HOW HAS THE BROADER AFGHAN COMMUNITY REACTED TO SEEING THE GROUP RUN?
It’s been different, depending on where we are, but overall I’ve seen an increasingly positive reaction. The first Marathon of Afghanistan, girls were getting rocks thrown at them along the route. Last year, someone tried running one of our participants off the route with a motorbike. This year, there were more smiling faces and cheering rather than jeering along the route.

Some of our practice locations have taken on additional ‘participants’ as well. Two hills, in particular, I’ve noticed local women/girls joining in the running where I never saw females before.

One of our locations in northern Afghanistan has really taken to it. After 3-4 months of Free to Run practices, the local women started coming out whenever they saw the team running. They told our Program Officer that they had watched the girls running for months, and finally their husbands/fathers/brothers had agreed to let them outside to join once they saw it was safe and nothing happened to the girls who were running.

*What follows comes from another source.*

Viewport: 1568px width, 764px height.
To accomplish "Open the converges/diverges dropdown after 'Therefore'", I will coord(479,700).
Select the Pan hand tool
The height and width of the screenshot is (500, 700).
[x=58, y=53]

WHAT EFFECT HAS THE RUNNING HAD ON THE REST OF THE ATHLETE’S LIVES?
The increase in confidence is a huge and visible difference I’ve seen. Our participants report being happier after practice, and that it has made them feel better in other aspects of their lives as well.

They’ve also learned leadership skills through attending the practices. We incorporate volunteer projects and leadership workshops as mandatory to be members of the team, and I’ve had the immense pleasure of watching them share their experiences running with other women. It’s encouraged a lot of our volunteer partners’ beneficiaries to ask to join the teams themselves.

RUNNERS THESE DAYS ARE INTO ALL THE LATEST GADGETS AND NUTRITION, GPS WATCHES, GELS, FANCY RUNNING SHOES, I IMAGINE THERE AREN’T ANY LOCAL RUNNING STORES IN AFGHANISATN TO BUY THESE, SO HOW HAS THE GROUP MADE DO?
We organized a shoe drive during my last trip home to the States, so I was luckily able to bring back decent, lightly used running shoes for them to run in.

Nutrition is definitely the harder one- the diet here is mainly bread, rice, beans, and meat. Getting them to eat vegetables and fruit has been an uphill battle, because for many of them it is just too expensive to buy.

Tracking the distance has also been difficult. I measured a lap in each of our locations myself, and the teams would simply add up how many laps they did each practice and log it in their runner journals for our regional program officers to convert into semi-accurate distances.